Beadcrete® is another late development, licensed to Pebble Tec by an Australian producer. Instead of using only natural stones as aggregate, Beadcrete adds small, colored glass beads to produce a unique finish that shimmers and changes colors in the sunlight. With colors that range from mild to wild, Beadcrete can produce dramatic effects with incredible strength, as the tiny glass beads of 2-3 mm are locked into a matrix of aggregates and polymer modified cement. Like pozzolans, polymer-modified cements have increased strength and durability, but they also slow the rate of moisture evaporation, and give the applicators improved workability and adhesion.
In The Swim recommends that pool owners "balance" their pool water using the "Langelier Saturation Index" This system takes into account pH, alkalinity, water temperature, chlorine and calcium hardness. For the first 30 days after the Pebble Tec (or new plaster) is applied, pH and alkalinity be monitored regularly as they can directly affect the appearance of the surface. It helps to maintain levels of pH, alkalinity and calcium hardness toward the lower end of the index.
Depending on your water source; you may need to add pH reducer to your new plaster or Pebble Tec 2 to 3 times per week during the first month. After 30 days, the pool should be checked 1 to 2 times per week and adjusted accordingly. If your finish is a darker color, in particular black, it is even more important that you follow these instructions.
Brushing a Pebble Tec surface is also very important, especially during the first few weeks after application, but also afterwards, to keep dirt and algae from building up on the slightly irregular surface. Be sure to use only a nylon pool brush, never use a steel bristled pool brush on a Pebble Tec surface.

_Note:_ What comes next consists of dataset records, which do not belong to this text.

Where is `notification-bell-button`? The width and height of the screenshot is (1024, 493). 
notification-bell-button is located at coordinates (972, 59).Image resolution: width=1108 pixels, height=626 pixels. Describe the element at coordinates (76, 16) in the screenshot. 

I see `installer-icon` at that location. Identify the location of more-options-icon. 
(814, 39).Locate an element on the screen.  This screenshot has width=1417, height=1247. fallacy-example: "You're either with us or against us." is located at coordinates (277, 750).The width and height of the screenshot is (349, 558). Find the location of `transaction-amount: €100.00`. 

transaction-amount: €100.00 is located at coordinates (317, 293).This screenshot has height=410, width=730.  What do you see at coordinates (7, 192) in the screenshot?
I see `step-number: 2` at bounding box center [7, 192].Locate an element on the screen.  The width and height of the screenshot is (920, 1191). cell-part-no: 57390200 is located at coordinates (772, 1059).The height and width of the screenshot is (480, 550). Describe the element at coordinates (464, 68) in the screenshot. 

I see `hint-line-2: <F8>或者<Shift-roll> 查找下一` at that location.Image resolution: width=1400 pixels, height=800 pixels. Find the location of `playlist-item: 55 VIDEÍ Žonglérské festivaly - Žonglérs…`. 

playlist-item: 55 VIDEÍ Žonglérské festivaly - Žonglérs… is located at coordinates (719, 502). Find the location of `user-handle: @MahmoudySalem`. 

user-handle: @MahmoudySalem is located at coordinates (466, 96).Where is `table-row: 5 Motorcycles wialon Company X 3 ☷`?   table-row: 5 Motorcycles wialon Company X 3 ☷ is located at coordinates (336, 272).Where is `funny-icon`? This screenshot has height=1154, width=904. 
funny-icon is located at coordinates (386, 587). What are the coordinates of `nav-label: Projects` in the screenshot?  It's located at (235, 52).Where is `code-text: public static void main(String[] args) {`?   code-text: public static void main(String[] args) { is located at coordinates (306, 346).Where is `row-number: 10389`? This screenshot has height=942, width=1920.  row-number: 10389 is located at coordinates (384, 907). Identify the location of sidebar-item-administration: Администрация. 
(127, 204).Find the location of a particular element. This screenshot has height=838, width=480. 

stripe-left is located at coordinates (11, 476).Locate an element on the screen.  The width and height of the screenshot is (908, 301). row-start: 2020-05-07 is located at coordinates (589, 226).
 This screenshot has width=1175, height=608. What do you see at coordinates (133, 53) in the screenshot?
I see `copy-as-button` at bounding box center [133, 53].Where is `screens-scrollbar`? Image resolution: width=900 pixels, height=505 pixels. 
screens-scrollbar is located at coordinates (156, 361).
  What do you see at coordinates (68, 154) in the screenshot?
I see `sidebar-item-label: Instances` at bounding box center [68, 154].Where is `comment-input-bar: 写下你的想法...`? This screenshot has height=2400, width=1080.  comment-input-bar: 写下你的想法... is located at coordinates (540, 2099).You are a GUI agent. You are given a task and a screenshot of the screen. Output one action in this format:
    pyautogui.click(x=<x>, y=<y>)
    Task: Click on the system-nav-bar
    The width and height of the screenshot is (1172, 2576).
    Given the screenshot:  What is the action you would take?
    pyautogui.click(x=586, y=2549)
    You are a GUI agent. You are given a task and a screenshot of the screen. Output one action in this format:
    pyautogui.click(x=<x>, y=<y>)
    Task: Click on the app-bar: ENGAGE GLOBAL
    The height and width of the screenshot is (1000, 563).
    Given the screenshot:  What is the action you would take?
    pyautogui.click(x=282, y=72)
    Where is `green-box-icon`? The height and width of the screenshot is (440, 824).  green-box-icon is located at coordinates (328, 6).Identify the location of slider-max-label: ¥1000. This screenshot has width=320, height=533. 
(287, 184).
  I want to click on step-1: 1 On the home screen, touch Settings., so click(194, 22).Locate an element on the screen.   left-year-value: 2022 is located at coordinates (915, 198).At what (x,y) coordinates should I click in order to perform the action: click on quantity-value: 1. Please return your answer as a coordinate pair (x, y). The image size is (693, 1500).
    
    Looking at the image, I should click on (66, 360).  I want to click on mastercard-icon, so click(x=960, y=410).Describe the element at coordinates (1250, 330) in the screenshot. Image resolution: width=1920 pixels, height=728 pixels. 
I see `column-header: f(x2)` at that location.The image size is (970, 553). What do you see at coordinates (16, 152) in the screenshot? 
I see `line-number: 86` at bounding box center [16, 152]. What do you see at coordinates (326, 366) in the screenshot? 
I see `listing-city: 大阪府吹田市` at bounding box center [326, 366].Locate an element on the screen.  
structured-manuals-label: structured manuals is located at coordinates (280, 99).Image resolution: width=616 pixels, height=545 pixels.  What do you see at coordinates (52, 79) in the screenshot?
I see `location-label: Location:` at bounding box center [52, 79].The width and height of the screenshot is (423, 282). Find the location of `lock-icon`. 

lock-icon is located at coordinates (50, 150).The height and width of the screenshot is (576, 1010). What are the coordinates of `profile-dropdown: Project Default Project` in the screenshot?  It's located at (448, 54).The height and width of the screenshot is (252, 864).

Calcium scale can dull the finish of a pebble surface. If you live in an area with hard water, a lighter color finish is recommended to avoid a whitening of the surface over time. To help prevent calcium deposits, maintain a proper level of calcium hardness, in the 180-220 ppm range. If too low, aggressive pool water can pull calcium out of the plaster, and when too high, it can precipitate out of the water and form scale. Use of a stain & scale pool chemical is also recommended for pools with calcium hardness levels over 400 ppm.
There aren’t too many disadvantages to a pebble surface; as compared to plaster (aka whitecoat or marcite). Aggregate surfaces are stronger and less likely etch, and because of the varied colors, imperfections (and dirt) are less visible. However, poor water chemistry can damage a pebble surface over time, just like any other pool surface.
The pebble surface is more textured than plaster, but not rough; the pebbles are small and smooth, however the varied surface may trap dirt, requiring extra pool cleaning. Probably the largest drawback to Pebble Tec or the other products mentioned above are cost. Elegant, sure – but it’ll cost you, roughly twice the cost of a standard white plaster job.